Please copy out, word for word, everything in the data below from the line containing "Given: Expand the" down to the line containing "Split the terminal", with both of those lines included and nothing else.

┌────────

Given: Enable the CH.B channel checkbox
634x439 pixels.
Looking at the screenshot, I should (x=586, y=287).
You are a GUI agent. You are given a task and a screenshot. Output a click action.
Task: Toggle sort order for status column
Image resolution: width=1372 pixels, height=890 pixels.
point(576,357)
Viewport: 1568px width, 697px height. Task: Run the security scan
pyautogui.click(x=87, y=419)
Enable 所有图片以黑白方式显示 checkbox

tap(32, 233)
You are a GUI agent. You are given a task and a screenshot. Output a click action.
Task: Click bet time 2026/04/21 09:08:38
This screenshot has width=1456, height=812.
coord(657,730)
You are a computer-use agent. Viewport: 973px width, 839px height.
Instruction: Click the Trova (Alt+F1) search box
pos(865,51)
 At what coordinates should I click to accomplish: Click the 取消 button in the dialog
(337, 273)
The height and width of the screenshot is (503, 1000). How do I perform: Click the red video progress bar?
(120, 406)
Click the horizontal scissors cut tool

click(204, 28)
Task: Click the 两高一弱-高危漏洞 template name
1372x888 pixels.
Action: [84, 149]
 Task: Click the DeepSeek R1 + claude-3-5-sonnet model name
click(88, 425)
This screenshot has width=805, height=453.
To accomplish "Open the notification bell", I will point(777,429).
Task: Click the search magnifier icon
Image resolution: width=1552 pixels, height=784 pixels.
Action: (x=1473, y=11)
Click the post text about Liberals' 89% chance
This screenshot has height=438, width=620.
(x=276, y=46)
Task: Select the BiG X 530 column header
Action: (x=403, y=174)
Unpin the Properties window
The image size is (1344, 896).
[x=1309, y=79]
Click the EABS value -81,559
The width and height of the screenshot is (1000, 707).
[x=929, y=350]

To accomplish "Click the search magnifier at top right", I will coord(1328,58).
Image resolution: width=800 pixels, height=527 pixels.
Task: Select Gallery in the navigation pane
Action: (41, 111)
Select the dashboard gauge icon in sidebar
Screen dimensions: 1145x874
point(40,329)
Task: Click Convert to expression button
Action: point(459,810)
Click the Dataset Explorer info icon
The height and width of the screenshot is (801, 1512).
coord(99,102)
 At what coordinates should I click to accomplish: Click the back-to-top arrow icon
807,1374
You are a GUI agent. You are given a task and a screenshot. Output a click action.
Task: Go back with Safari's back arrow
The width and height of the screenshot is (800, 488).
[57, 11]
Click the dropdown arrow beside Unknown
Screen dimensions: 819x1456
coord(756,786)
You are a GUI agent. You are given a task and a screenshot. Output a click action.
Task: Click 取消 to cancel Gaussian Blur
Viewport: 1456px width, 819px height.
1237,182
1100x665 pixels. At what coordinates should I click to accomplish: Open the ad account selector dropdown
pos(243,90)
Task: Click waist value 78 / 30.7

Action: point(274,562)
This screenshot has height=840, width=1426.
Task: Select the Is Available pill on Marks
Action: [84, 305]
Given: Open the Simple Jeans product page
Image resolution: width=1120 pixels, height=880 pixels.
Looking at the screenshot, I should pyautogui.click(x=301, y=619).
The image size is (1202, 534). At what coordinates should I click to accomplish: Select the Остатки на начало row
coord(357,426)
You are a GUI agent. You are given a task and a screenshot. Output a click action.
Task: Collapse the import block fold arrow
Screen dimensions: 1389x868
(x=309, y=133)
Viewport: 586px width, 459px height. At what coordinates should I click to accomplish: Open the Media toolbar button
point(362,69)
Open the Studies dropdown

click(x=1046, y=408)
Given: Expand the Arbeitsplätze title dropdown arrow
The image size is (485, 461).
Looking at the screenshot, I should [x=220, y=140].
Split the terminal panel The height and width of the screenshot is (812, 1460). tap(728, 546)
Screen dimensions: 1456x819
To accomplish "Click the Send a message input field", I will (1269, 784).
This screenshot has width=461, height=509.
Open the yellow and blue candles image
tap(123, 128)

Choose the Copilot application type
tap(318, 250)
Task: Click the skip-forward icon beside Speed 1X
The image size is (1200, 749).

└────────

| REPLY TO THE TASK |
Given: Expand the Arbeitsplätze title dropdown arrow
The image size is (485, 461).
Looking at the screenshot, I should [x=220, y=140].
Split the terminal panel The height and width of the screenshot is (812, 1460). tap(728, 546)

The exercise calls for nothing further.